Quant aux bannis de Corinthe, après avoir renversé tout ce qui se présentait devant eux, ils montèrent près des murs de la ville, tandis que les Lacédémoniens, avertis de la défaite des Sicyoniens, sortirent pour les secourir, s’assurant de la palissade qui était à leur gauche. Les Argiens, les apercevant à dos, se retournent et quittent la palissade ; les derniers d’entre eux, qui couraient à droite et désarmés, furent taillés en pièces par les Lacédémoniens ; mais ceux qui étaient près de la muraille, se retirèrent en foule vers Corinthe. Là, ils rencontrèrent les bannis, qu’ils reconnurent ; nouvel échec : les uns, avec des échelles, montaient sur les murs, en tombaient et se tuaient ; les autres, harcelés, frappés sur les échelles, y perdaient la vie ; d’autres s’écrasaient, s’étouffaient sur des monceaux de cadavres.

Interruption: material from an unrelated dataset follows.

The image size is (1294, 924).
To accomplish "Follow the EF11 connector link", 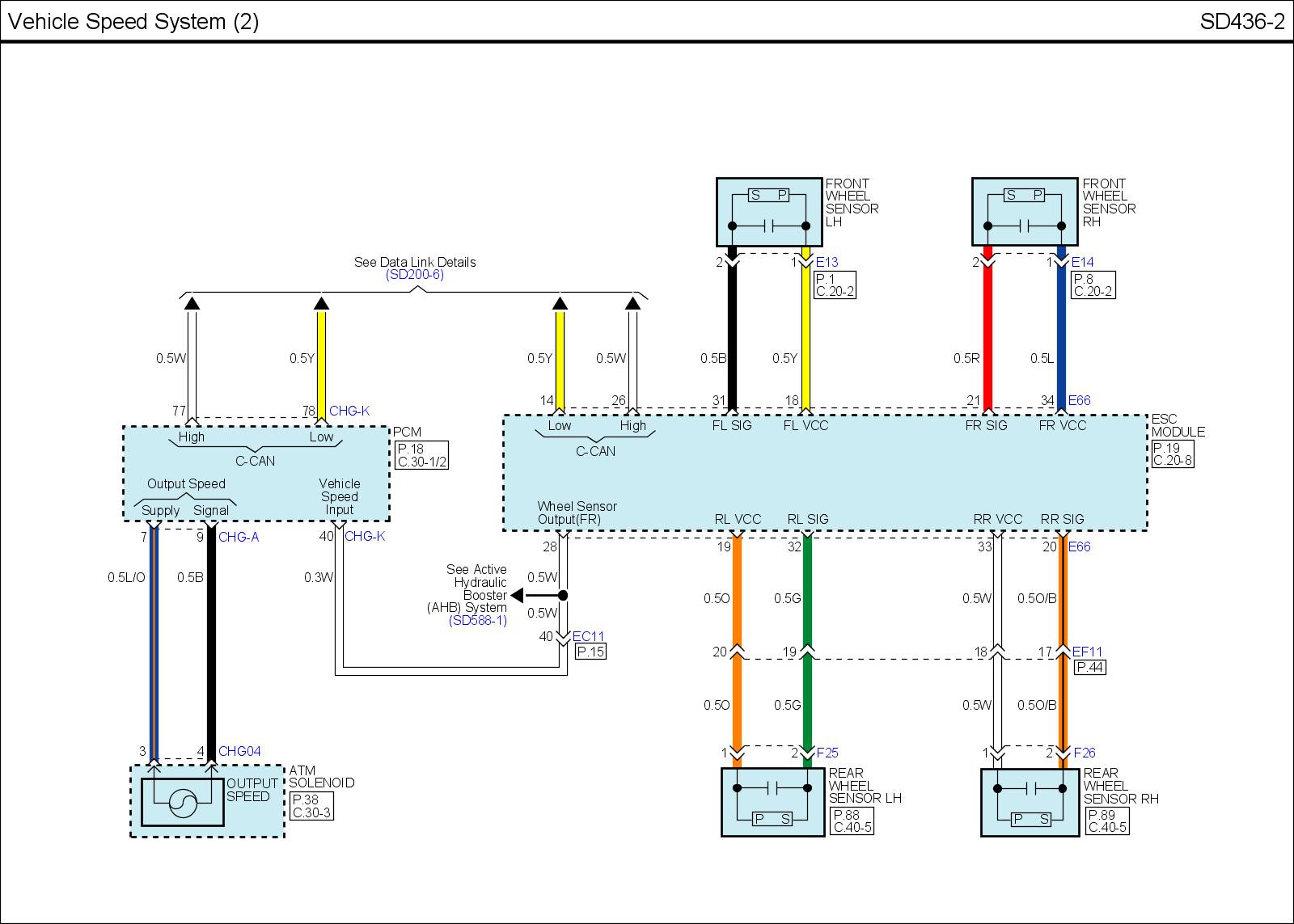I will coord(1087,652).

Les Lacédémoniens frappaient sans relâche ; car la Divinité leur accorda un bonheur qui, certes, surpassa leur attente. En effet, qu’une nombreuse armée soit tombée en leur puissance, tremblante, éperdue, désarmée, n’imaginant rien pour sa défense, faisant tout pour sa ruine ; qui ne reconnaîtra dans cet événement quel que chose de surnaturel ? En peu de temps il périt tant d’hommes, que l’œil étonné n’aperçut plus que des cadavres amoncelés où l’on avait coutume de voir des monceaux de blé, de pierres et de bois. Les Bœotiens, en garnison au port, furent aussi tués, les uns sur le mur, les autres sur les toits des arsenaux où ils étaient montés. Tandis que les Corinthiens et les Argiens enlevaient leurs morts à la faveur d’une trêve, arrivèrent les alliés des Lacédémoniens. Après les avoir rassemblés, Praxitas fit abattre un pan du mur, pour livrer passage à ses troupes, avec lesquelles il prit le chemin de Mégare. Il s’empara d’abord de Sidonte, ensuite de Crommyon, laissa garnison dans ces deux places, à son retour fortifia Épiécée pour servir de rempart aux frontières de ses alliés, licencia ses troupes et se retira à Lacédémone.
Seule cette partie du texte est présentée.